We are delighted that so many of our readers are sending us recipes. Our difficulty is to find enough space to print them all. This time we have chosen two ways of cooking kahawai that should, we think, interest many Moari house-wives. They have been sent to Te Ao Hou by E. M. Tapere, of Maketu.

During the summer months many common varieties of fish are caught on our shores and at the mouths of our rivers. The kahawai, which is usually caught on a handline from the riverbank or off the beach, is perhaps the commonest of all. Keen fishermen, both pakeha and Maori, are very excited when they land several large fish, weighing from 4 to 6 pounds, in quick succession. Kahawai often come into the harbour or river mouth for fresh water on the turn of the tide—sometimes whole shoals of them. In the whitebait season they follow the herrings, which in turn prey on the whitebait as they come in from the sea. Compared with trevalli, schnapper or butterfish, kahawai have very little fat content, but with a little care they make very good eating.

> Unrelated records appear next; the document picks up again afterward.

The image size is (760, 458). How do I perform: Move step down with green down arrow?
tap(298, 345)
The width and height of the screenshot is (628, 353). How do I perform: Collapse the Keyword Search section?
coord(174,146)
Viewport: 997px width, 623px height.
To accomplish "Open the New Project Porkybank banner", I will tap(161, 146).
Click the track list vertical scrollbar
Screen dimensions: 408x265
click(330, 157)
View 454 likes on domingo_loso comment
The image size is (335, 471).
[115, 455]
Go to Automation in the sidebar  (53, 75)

Sliced onions (1 to each person).

Salt and pepper.

Butter or other cooking fat.



Without removing the backbone, cut the kahawai into ROUND FILLETS. Use a large enough pan for the fish to lie flat on the bottom.

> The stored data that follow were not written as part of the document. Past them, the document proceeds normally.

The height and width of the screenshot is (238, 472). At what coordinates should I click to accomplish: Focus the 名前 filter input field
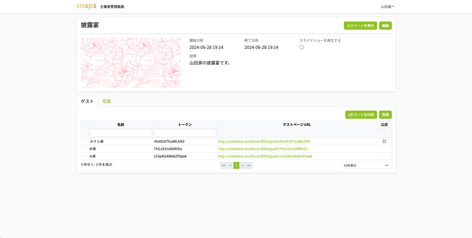click(121, 133)
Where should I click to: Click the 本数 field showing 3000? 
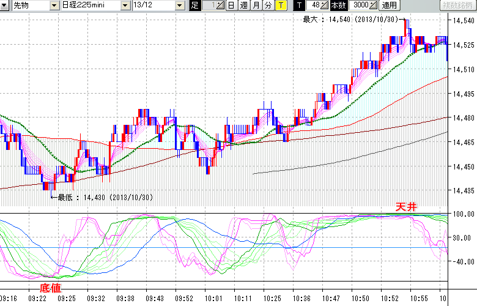coord(360,6)
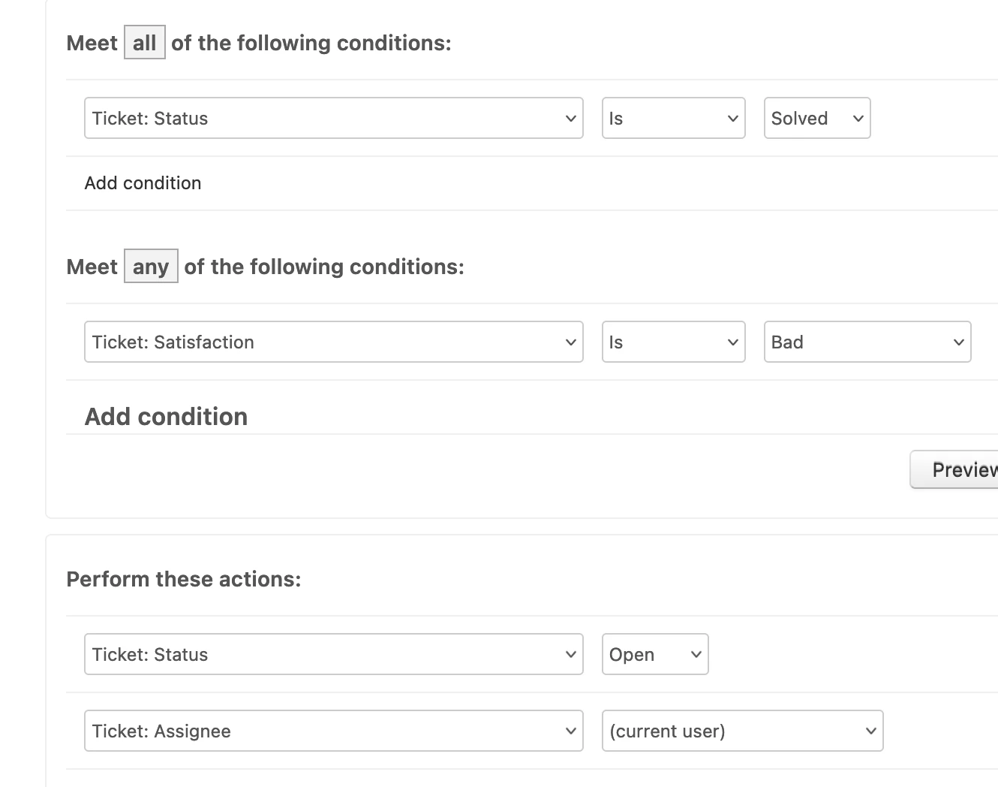Open Ticket: Status dropdown under Perform these actions
The image size is (998, 787).
[x=333, y=655]
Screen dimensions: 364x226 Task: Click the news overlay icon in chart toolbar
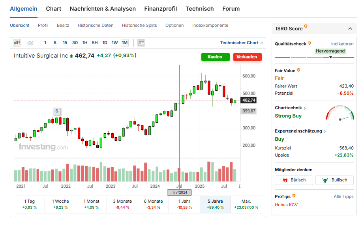point(141,43)
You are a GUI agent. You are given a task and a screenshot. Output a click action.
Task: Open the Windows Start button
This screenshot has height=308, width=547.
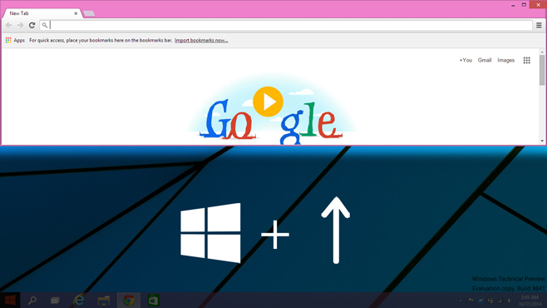(x=10, y=300)
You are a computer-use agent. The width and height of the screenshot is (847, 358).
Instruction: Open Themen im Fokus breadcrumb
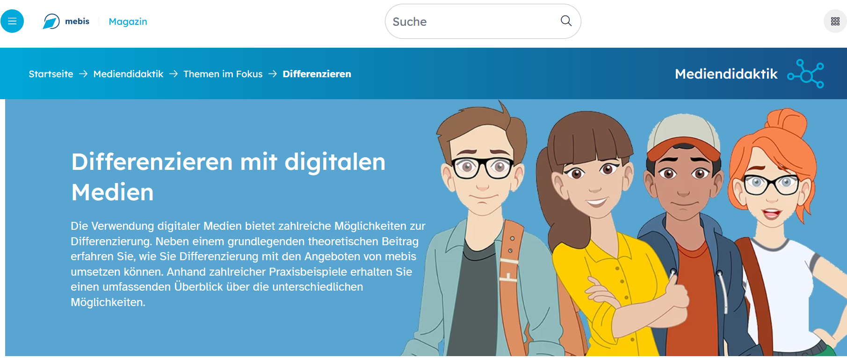click(x=223, y=74)
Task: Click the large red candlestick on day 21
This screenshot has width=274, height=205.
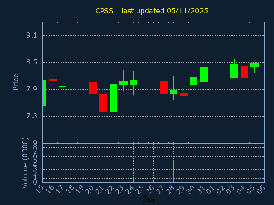Action: [103, 103]
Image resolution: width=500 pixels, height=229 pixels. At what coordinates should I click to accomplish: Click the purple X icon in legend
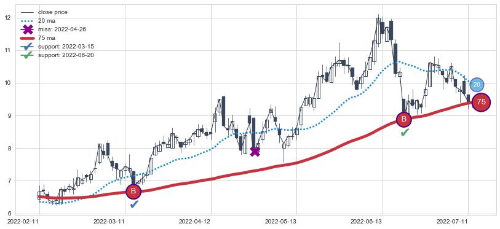click(x=28, y=29)
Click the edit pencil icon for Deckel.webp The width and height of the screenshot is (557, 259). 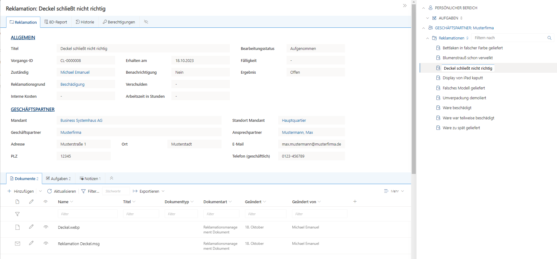point(31,227)
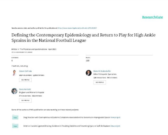The height and width of the screenshot is (135, 168).
Task: Click See Profile button under Blake Bodendorfer
Action: [100, 82]
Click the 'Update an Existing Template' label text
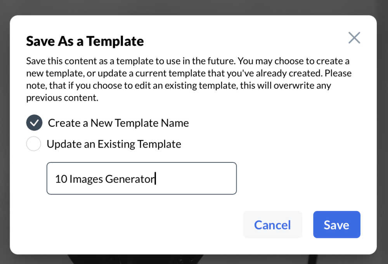The image size is (388, 264). [x=114, y=144]
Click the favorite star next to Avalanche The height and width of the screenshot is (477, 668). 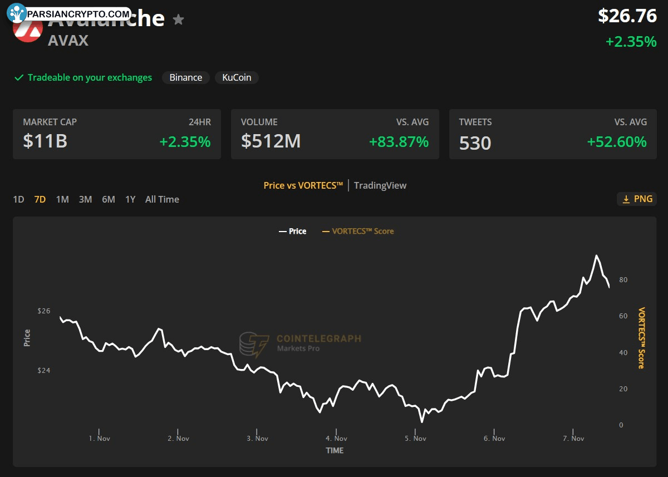pos(178,20)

Fry the onions gently, add the fillets and season liberally with salt and pepper. Add a small quantity of warm water and cover firmly.

Steam for 20–30 minutes on a medium heat.

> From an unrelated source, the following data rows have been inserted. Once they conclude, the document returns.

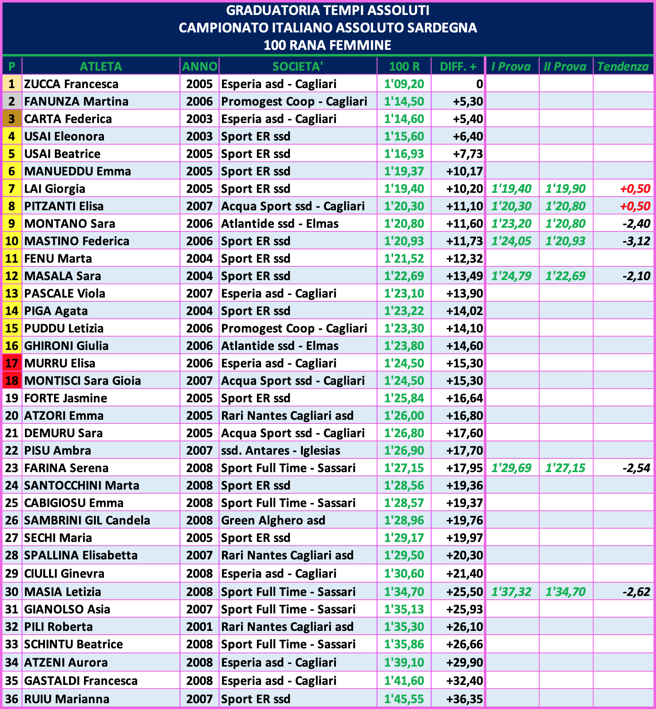Select RUIU Marianna's time 1'45,55
This screenshot has height=709, width=656.
click(404, 699)
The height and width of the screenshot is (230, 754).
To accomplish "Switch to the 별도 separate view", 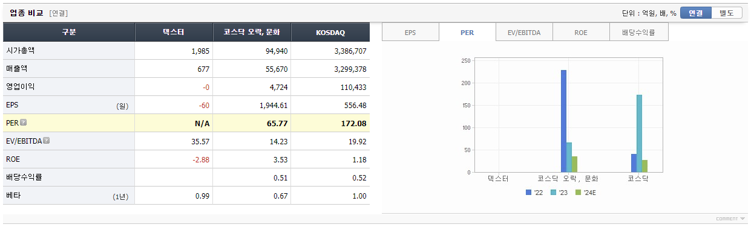I will [727, 13].
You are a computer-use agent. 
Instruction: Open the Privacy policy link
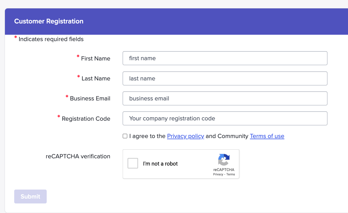click(186, 136)
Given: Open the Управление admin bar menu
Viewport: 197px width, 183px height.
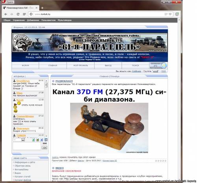Looking at the screenshot, I should [19, 20].
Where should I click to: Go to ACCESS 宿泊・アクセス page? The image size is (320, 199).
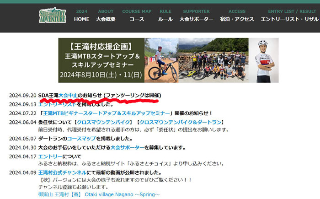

To vary this recipe, place small green baby kumi-kumi on TOP of the fish. Do not peel or seed the kumi-kumi. Add curry powder to the seasoning and dab with butter.


Salt and pepper.

Butter or other cooking fat.



Remove the head and fins, and then wrap the whole fish completely in butter paper, or brown paper.

Put some of the fat into a baking dish. Add the wrapped fish and dab with the rest of the fat.

Bake for 45 minutes in a medium oven.


Use milk instead of cooking fat.


Stuff the fish with any bread and onion stuffing before wrapping it.

A medium sized kahawai baked in this way makes a meal for 4–5 people.

To serve, remove from the baking dish and unwrap the fish. As the paper comes away the outside skin will come off easily.


We have received from Mr R. T. Kohere the following recipe for what he describes as “the daintiest or the best Maori dish”:—

Boil ½ doz. chops of fat wild pork;

When pork is about cooked, put in enough potatoes;

When potatoes are nearly cooked, put in puha;

Don't overcook the puha by boiling it too long.

Also, for goodness' sake, don't throw away the soup.

The essence of the pork, potatoes and puha

Is, of course, in the soup, or wai kohua;

Of course, don't forget to put in salt,

And if you like, throw in some pepper.

‘The above is the Maori's champion dish.’


Mr Kohere also refers to another favourite Maori dish. Kinas, or sea-eggs, taken with mealy kumara, he considers, is hard to beat. White kinas in season, after being steeped in fresh water for two days, is the nicest thing there is. Certainly its looks are by no means appetising. From the days of Adam and Eve down to the present day, looks are not a reliable guide. Kinas are in season in January.